Like in China case (Fig. 4), in nucleotide positions 8782 (C > T mutation) and 28144 (T > C mutation) high nucleotide mutation percentage values are detected for the variants detected in the USA. This result is consistent with the previous studies ([6], [7], [10]). However, there are 8 additional mutation positions which have mutation percentage values greater than 10%. These nucleotide positions and the corresponding most common nucleotide mutation types are listed in Table 2. The mutations in nucleotide position 3037, 14408, 23403 and 25563 have higher percentage values than the mutations in nucleotide positions 8782 and 28144.
Table 2
The Nucleotide Positions of Most Common Nucleotide Mutations in the Variant Genomes Detected in the USA.
Nucleotide Position | Mutation | Domain |
1059 | C > T | NSP2 |
3037 | C > T | NSP3 |
8782 | C > T | NSP4 |
14408 | C > T | NSP12 |
17747 | C > T | NSP13 |
17858 | A > G | NSP13 |
18060 | C > T | NSP13 |
23403 | A > G | S (S1) |
25563 | G > T | ORF3a |
28144 | T > C | ORF8 |
Most common nucleotide mutation type is C > T (40.95%). This result differs from the result of China variants. In China case the most common nucleotide mutation type was T > C (30.39%). If the domain based mutation percentages and densities are considered for USA variants, the result graphs given in Fig. 14 and Fig. 15 are obtained. If China and USA cases are compared (Fig. 5 vs Fig. 14 and Fig. 6 vs Fig. 15) it can be said that the domains of most common nucleotide mutation positions are not consistent for these two variant groups. |
If the percentage of synonymous and missense mutations in each domain are considered, the graph given in Fig. 17 is obtained. The graphs were sketched by considering the descending order of the missense mutations. If Fig. 17 is compared with Fig. 8, it can be noticed that NSP2, NSP3 and NSP12 are in first four domains for both of the variant groups. Finally, the mutation density graphs for synonymous and missense mutations are shown in Fig. 18. For the variants detected in the USA, the missense mutations are occurred more densely in ORF8 domain. In China case, ORF8 was fourth dense domain (Fig. 9).

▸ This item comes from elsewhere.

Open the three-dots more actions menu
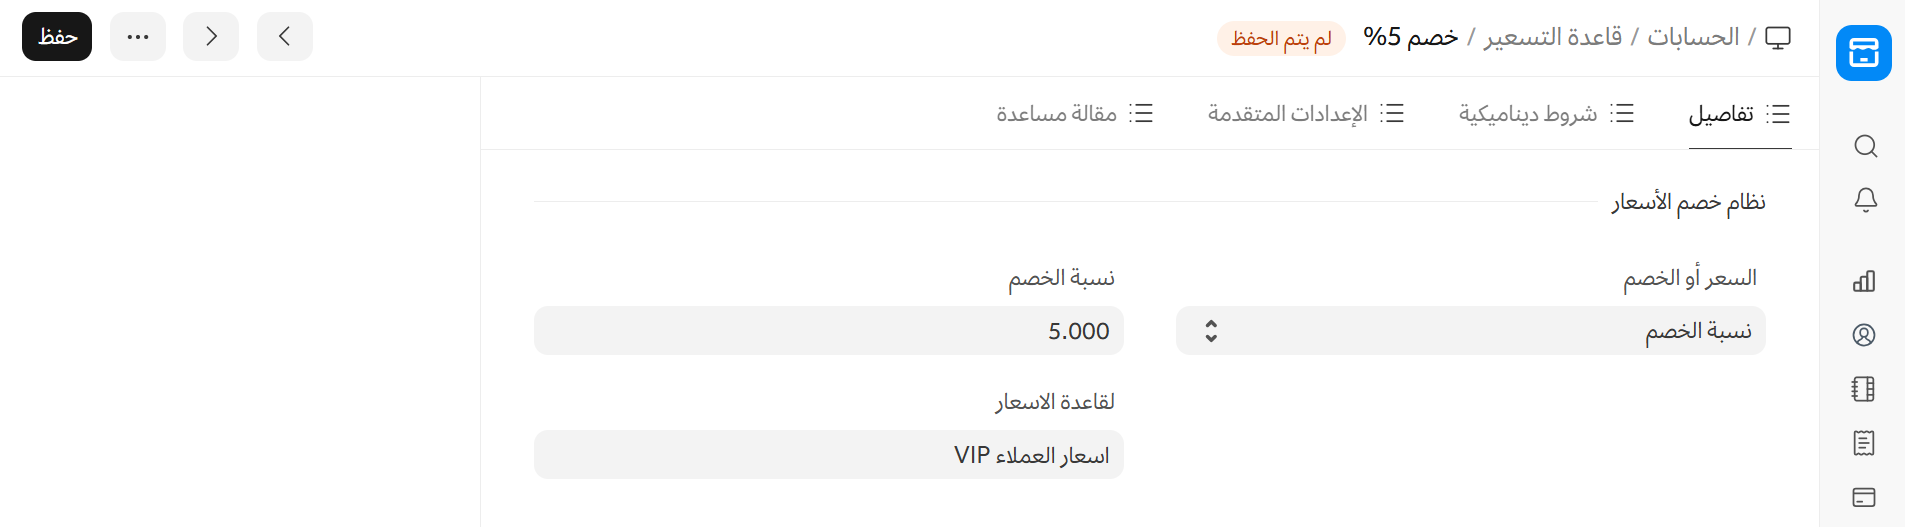The height and width of the screenshot is (527, 1905). pyautogui.click(x=138, y=37)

The generated amino acid sequence of the reference genome was compared with all the variants’ amino acid sequence products and most common amino acid changes were detected for USA variants. The result graph is shown in Fig. 19. Like in China case (Fig. 10), for USA variants there is an amino acid change which has more than 10% percentage in ORF8 domain. This change is again from “L” amino acid to “S” amino acid. However, there are 5 additional amino acid changes which have more than 10%. These missense mutation results are listed in Table 3.
Table 3
The Most Occurred Amino Acid Changes Because of Missense Mutations in USA Variants.

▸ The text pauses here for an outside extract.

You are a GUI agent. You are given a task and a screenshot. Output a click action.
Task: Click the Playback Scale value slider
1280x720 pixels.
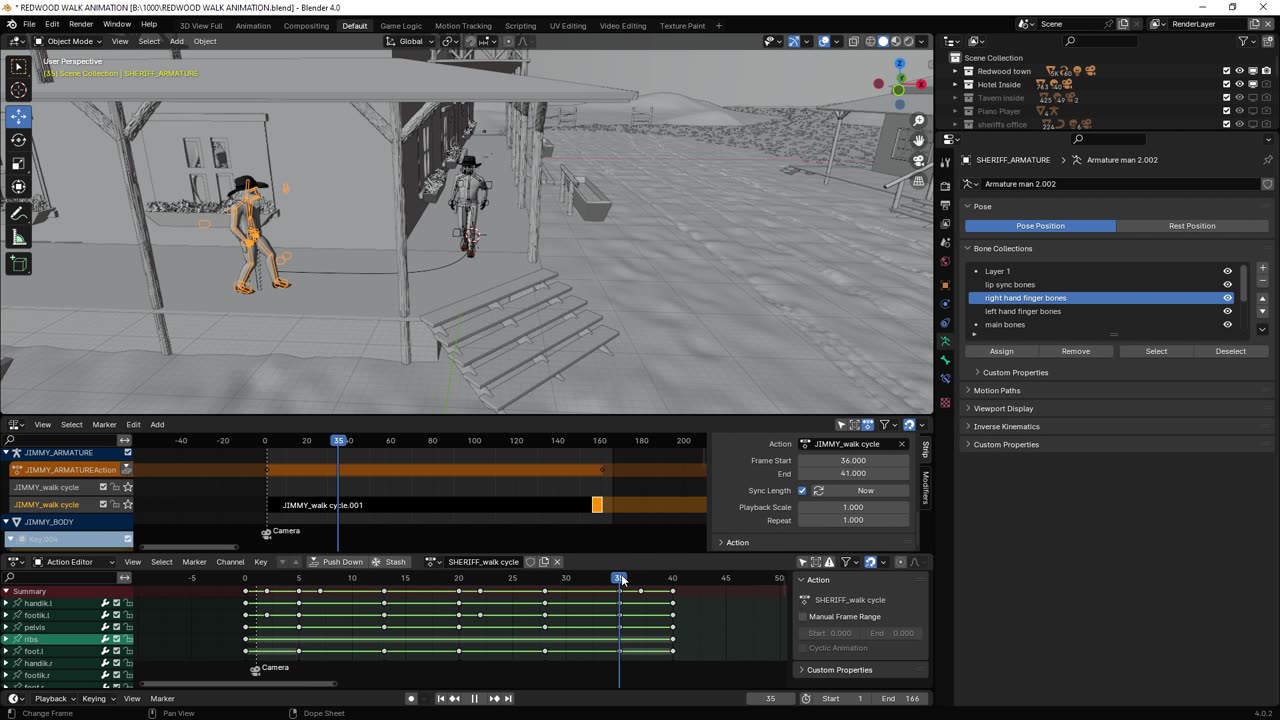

Domain | Amino Acid Change |
NSP2 | M > P |
NSP13 | M > P |
NSP13 | M > P |
S (S1) | D > G |
ORF3a | Q > H |
ORF8 | L > S |
The amino acid category change result for USA variants is shown in Fig. 20. The most amino acid change type is detected in (non-polar R group) > (non-polar R group) like in China case.

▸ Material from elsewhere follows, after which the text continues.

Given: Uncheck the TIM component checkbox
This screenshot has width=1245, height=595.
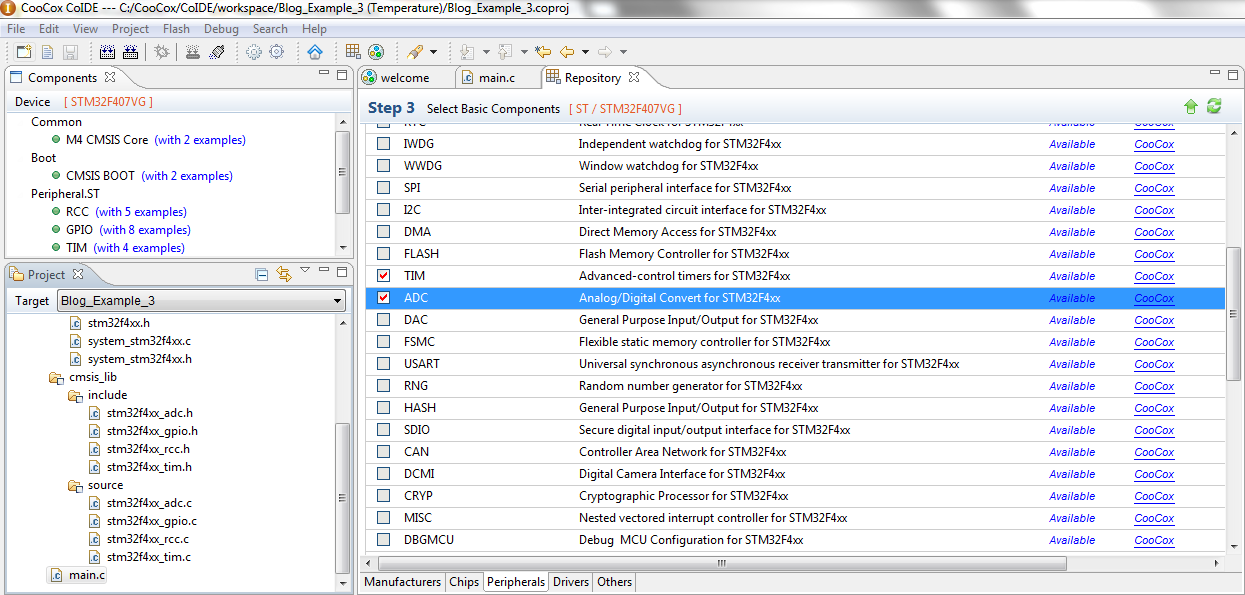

The total amino acid change counts in each of the domains for each amino acid change types are shown in Fig. 21 with a color coded display method. The amino acid change count for (non-polar R group) > (non-polar R group) change type in NSP12 domain is again higher than all the other missense mutation results for all domains like China case (Fig. 12). However, there are some other amino acid change count for USA variants like (non-polar R group) > (non-polar R group) change type in NSP3 domain or (non-polar R group) > (non-polar R group) change type in N domain.